Life's next challenge was to colonize the harsh, dry land. Bacteria were first, followed by algae, plants, and animals. Vertebrates appeared on land, feeding on both plants and animals and gave rise to larger and larger life forms. Some of them conquered the realm of the air and others, the great open plains.

Our cosmic voyage, from the Big Bang to the appearance of humans took about 15 billion years. From the beginning, we were explorers, inventors and technicians. And in a few thousand years, just an instant in cosmic time curiosity and technology would take us back toward the stars.

Since it was launched into orbit the Hubble space telescope has captured images that reveal ever more beautiful and mysterious regions of the universe, where stars are dying out, and within the Eagle Nebula strange towers of glowing gas are giving birth to new stars. In the great Orion Nebula discs of dust seem to be turning into solar systems just like our own. The grand adventure of cosmic exploration is accelerating rapidly taking us into realms that once were the stuff of science fiction like the mysterious black hole.

Here, a red giant star is slowly being consumed its gases swirling into the depths of a black hole. Some black holes may be collapsed cores of very massive stars with gravity so powerful not even light can escape them. But they can be detected from their trap and swallow nearby stars. For the first time in our history we now have strong evidence that there are planets orbiting other stars.

Scientists think there could be millions of earth-like planets in our galaxy alone. If so, do any of them have life? Some radio telescopes search for signals that may reveal the presence of alien civilizations. It's a daunting task. But, if one day we should receive a signal it would forever change our view of ourselves and our universe.

Telescopes, such as the giant keck observatory in Hawaii are like time machines capturing the faint light that has traveled towards us through all of cosmic history. The deeper astronomers look into space, the farther back they see in time. The more we learn about the universe the more new mysteries we uncover profound questions for future generations of cosmic explorers.
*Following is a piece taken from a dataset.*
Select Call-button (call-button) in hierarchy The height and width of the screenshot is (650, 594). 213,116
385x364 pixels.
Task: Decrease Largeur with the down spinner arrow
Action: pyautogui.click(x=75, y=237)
Will the universe go on expanding forever? Exactly how did life arise? Could there be other universes beyond our cosmic horizon? And are there others elsewhere in the universe asking the same things? Even to ask such questions is ambitious. But look how far we've traveled since our ancestors took the first steps in our cosmic voyage.

"Man must understand his universe in order to understand his destiny. Who knows what mysteries will be solved in our lifetime and what new riddles will become the challenge of the new generations?"